TASK PROMPT: Please return every one of the items below, reproducing each line with no changes at all.

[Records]
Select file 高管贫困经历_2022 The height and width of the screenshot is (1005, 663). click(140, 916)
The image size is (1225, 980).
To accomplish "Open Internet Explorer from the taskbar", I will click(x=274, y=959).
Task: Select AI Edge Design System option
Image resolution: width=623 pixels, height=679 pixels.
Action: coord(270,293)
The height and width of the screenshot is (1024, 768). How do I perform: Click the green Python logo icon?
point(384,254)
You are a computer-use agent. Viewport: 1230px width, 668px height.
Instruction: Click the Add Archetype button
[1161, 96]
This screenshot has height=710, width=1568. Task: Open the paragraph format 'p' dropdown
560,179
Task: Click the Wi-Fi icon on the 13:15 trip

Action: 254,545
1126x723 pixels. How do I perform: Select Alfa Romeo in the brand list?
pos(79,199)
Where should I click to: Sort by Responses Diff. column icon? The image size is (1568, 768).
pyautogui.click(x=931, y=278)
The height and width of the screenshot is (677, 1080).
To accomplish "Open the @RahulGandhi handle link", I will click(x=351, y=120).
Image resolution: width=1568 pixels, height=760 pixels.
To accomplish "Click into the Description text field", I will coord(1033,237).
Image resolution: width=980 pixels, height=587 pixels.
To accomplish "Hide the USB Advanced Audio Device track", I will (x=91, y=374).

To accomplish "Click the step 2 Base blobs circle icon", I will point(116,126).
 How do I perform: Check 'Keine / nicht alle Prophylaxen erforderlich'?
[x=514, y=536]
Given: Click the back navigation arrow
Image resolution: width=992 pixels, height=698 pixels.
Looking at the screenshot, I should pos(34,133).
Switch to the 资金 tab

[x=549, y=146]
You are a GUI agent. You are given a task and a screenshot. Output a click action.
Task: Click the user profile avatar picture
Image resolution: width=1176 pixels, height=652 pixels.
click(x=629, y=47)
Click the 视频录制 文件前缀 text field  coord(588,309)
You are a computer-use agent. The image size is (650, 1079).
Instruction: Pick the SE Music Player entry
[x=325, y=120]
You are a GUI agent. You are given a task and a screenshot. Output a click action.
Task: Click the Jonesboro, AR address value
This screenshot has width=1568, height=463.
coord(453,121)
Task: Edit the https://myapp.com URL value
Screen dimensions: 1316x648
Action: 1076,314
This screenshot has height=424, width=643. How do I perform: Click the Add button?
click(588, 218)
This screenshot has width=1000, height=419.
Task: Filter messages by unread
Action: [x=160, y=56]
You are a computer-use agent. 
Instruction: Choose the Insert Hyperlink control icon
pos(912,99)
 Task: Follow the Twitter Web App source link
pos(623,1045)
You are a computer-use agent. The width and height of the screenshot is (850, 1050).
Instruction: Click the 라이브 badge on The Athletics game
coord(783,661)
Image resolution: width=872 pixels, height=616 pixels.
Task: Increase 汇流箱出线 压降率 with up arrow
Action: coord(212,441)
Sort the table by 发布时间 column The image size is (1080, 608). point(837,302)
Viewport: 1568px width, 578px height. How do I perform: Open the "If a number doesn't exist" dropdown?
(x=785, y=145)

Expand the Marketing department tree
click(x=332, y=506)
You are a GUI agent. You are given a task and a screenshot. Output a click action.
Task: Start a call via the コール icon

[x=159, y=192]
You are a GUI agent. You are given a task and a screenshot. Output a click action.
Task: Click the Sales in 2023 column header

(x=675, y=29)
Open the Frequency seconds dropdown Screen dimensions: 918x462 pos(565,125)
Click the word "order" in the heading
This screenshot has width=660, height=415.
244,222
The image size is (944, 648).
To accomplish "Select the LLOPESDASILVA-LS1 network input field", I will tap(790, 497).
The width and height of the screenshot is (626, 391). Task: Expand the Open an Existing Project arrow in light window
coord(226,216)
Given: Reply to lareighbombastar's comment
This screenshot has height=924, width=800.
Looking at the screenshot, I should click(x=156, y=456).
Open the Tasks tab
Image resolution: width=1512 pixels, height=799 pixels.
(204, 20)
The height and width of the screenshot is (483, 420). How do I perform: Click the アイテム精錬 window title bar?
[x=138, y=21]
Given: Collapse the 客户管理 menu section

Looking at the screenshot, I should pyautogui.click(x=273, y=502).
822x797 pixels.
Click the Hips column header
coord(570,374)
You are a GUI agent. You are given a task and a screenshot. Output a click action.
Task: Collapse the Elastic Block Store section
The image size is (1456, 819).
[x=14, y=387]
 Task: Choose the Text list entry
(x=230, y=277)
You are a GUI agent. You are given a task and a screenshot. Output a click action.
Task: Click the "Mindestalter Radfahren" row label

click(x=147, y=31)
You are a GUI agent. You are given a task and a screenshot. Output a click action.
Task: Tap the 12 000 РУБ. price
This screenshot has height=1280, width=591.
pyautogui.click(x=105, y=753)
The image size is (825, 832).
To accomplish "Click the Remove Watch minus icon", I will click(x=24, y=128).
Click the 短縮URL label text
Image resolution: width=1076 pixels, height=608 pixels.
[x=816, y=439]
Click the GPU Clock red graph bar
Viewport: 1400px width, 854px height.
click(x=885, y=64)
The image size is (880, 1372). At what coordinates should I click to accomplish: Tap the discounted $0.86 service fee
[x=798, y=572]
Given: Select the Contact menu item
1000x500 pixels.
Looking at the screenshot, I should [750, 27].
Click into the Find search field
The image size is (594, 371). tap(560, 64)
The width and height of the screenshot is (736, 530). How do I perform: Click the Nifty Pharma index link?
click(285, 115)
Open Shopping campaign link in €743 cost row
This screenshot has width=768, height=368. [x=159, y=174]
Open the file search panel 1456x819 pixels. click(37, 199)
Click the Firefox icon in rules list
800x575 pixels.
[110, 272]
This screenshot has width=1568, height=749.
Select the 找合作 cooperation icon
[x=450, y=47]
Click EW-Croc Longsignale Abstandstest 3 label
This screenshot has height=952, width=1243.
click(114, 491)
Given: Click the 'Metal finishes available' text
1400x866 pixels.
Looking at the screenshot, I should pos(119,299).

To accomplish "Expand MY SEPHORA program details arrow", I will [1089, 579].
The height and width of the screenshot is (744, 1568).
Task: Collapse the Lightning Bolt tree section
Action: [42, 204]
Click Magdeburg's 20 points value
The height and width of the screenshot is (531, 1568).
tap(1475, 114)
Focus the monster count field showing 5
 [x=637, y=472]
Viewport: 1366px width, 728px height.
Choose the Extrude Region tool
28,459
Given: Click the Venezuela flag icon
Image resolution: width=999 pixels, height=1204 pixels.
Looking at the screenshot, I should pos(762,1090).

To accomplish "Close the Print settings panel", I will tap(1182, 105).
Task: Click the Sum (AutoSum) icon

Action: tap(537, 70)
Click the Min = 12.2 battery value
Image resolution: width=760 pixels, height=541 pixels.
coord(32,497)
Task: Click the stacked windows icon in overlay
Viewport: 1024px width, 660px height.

EXERCISE RESULT:
Select file 高管贫困经历_2022 The height and width of the screenshot is (1005, 663). click(140, 916)
The image size is (1225, 980).
To accomplish "Open Internet Explorer from the taskbar", I will click(x=274, y=959).
Task: Select AI Edge Design System option
Image resolution: width=623 pixels, height=679 pixels.
Action: coord(270,293)
The height and width of the screenshot is (1024, 768). How do I perform: Click the green Python logo icon?
point(384,254)
You are a computer-use agent. Viewport: 1230px width, 668px height.
Instruction: Click the Add Archetype button
[1161, 96]
This screenshot has height=710, width=1568. Task: Open the paragraph format 'p' dropdown
560,179
Task: Click the Wi-Fi icon on the 13:15 trip

Action: 254,545
1126x723 pixels. How do I perform: Select Alfa Romeo in the brand list?
pos(79,199)
Where should I click to: Sort by Responses Diff. column icon? The image size is (1568, 768).
pyautogui.click(x=931, y=278)
The height and width of the screenshot is (677, 1080).
To accomplish "Open the @RahulGandhi handle link", I will click(x=351, y=120).
Image resolution: width=1568 pixels, height=760 pixels.
To accomplish "Click into the Description text field", I will coord(1033,237).
Image resolution: width=980 pixels, height=587 pixels.
To accomplish "Hide the USB Advanced Audio Device track", I will (x=91, y=374).

To accomplish "Click the step 2 Base blobs circle icon", I will point(116,126).
 How do I perform: Check 'Keine / nicht alle Prophylaxen erforderlich'?
[x=514, y=536]
Given: Click the back navigation arrow
Image resolution: width=992 pixels, height=698 pixels.
Looking at the screenshot, I should pos(34,133).
Switch to the 资金 tab

[x=549, y=146]
You are a GUI agent. You are given a task and a screenshot. Output a click action.
Task: Click the user profile avatar picture
Image resolution: width=1176 pixels, height=652 pixels.
click(x=629, y=47)
Click the 视频录制 文件前缀 text field  coord(588,309)
You are a computer-use agent. The image size is (650, 1079).
Instruction: Pick the SE Music Player entry
[x=325, y=120]
You are a GUI agent. You are given a task and a screenshot. Output a click action.
Task: Click the Jonesboro, AR address value
This screenshot has width=1568, height=463.
coord(453,121)
Task: Edit the https://myapp.com URL value
Screen dimensions: 1316x648
Action: 1076,314
This screenshot has height=424, width=643. How do I perform: Click the Add button?
click(588, 218)
This screenshot has width=1000, height=419.
Task: Filter messages by unread
Action: [x=160, y=56]
You are a computer-use agent. 
Instruction: Choose the Insert Hyperlink control icon
pos(912,99)
 Task: Follow the Twitter Web App source link
pos(623,1045)
You are a computer-use agent. The width and height of the screenshot is (850, 1050).
Instruction: Click the 라이브 badge on The Athletics game
coord(783,661)
Image resolution: width=872 pixels, height=616 pixels.
Task: Increase 汇流箱出线 压降率 with up arrow
Action: coord(212,441)
Sort the table by 发布时间 column The image size is (1080, 608). point(837,302)
Viewport: 1568px width, 578px height. How do I perform: Open the "If a number doesn't exist" dropdown?
(x=785, y=145)

Expand the Marketing department tree
click(x=332, y=506)
You are a GUI agent. You are given a task and a screenshot. Output a click action.
Task: Start a call via the コール icon

[x=159, y=192]
You are a GUI agent. You are given a task and a screenshot. Output a click action.
Task: Click the Sales in 2023 column header

(x=675, y=29)
Open the Frequency seconds dropdown Screen dimensions: 918x462 pos(565,125)
Click the word "order" in the heading
This screenshot has width=660, height=415.
244,222
The image size is (944, 648).
To accomplish "Select the LLOPESDASILVA-LS1 network input field", I will tap(790, 497).
The width and height of the screenshot is (626, 391). Task: Expand the Open an Existing Project arrow in light window
coord(226,216)
Given: Reply to lareighbombastar's comment
This screenshot has height=924, width=800.
Looking at the screenshot, I should click(x=156, y=456).
Open the Tasks tab
Image resolution: width=1512 pixels, height=799 pixels.
(204, 20)
The height and width of the screenshot is (483, 420). How do I perform: Click the アイテム精錬 window title bar?
[x=138, y=21]
Given: Collapse the 客户管理 menu section

Looking at the screenshot, I should pyautogui.click(x=273, y=502).
822x797 pixels.
Click the Hips column header
coord(570,374)
You are a GUI agent. You are given a task and a screenshot. Output a click action.
Task: Collapse the Elastic Block Store section
The image size is (1456, 819).
[x=14, y=387]
 Task: Choose the Text list entry
(x=230, y=277)
You are a GUI agent. You are given a task and a screenshot. Output a click action.
Task: Click the "Mindestalter Radfahren" row label

click(x=147, y=31)
You are a GUI agent. You are given a task and a screenshot. Output a click action.
Task: Tap the 12 000 РУБ. price
This screenshot has height=1280, width=591.
pyautogui.click(x=105, y=753)
The image size is (825, 832).
To accomplish "Click the Remove Watch minus icon", I will click(x=24, y=128).
Click the 短縮URL label text
Image resolution: width=1076 pixels, height=608 pixels.
[x=816, y=439]
Click the GPU Clock red graph bar
Viewport: 1400px width, 854px height.
click(x=885, y=64)
The image size is (880, 1372). At what coordinates should I click to accomplish: Tap the discounted $0.86 service fee
[x=798, y=572]
Given: Select the Contact menu item
1000x500 pixels.
Looking at the screenshot, I should [750, 27].
Click into the Find search field
The image size is (594, 371). tap(560, 64)
The width and height of the screenshot is (736, 530). How do I perform: Click the Nifty Pharma index link?
click(285, 115)
Open Shopping campaign link in €743 cost row
This screenshot has width=768, height=368. [x=159, y=174]
Open the file search panel 1456x819 pixels. click(37, 199)
Click the Firefox icon in rules list
800x575 pixels.
[110, 272]
This screenshot has width=1568, height=749.
Select the 找合作 cooperation icon
[x=450, y=47]
Click EW-Croc Longsignale Abstandstest 3 label
This screenshot has height=952, width=1243.
click(114, 491)
Given: Click the 'Metal finishes available' text
1400x866 pixels.
Looking at the screenshot, I should pos(119,299).

To accomplish "Expand MY SEPHORA program details arrow", I will [1089, 579].
The height and width of the screenshot is (744, 1568).
Task: Collapse the Lightning Bolt tree section
Action: [42, 204]
Click Magdeburg's 20 points value
The height and width of the screenshot is (531, 1568).
tap(1475, 114)
Focus the monster count field showing 5
 [x=637, y=472]
Viewport: 1366px width, 728px height.
Choose the Extrude Region tool
28,459
Given: Click the Venezuela flag icon
Image resolution: width=999 pixels, height=1204 pixels.
Looking at the screenshot, I should pos(762,1090).

To accomplish "Close the Print settings panel", I will tap(1182, 105).
Task: Click the Sum (AutoSum) icon

Action: tap(537, 70)
Click the Min = 12.2 battery value
Image resolution: width=760 pixels, height=541 pixels.
coord(32,497)
Task: Click the stacked windows icon in overlay
Viewport: 1024px width, 660px height.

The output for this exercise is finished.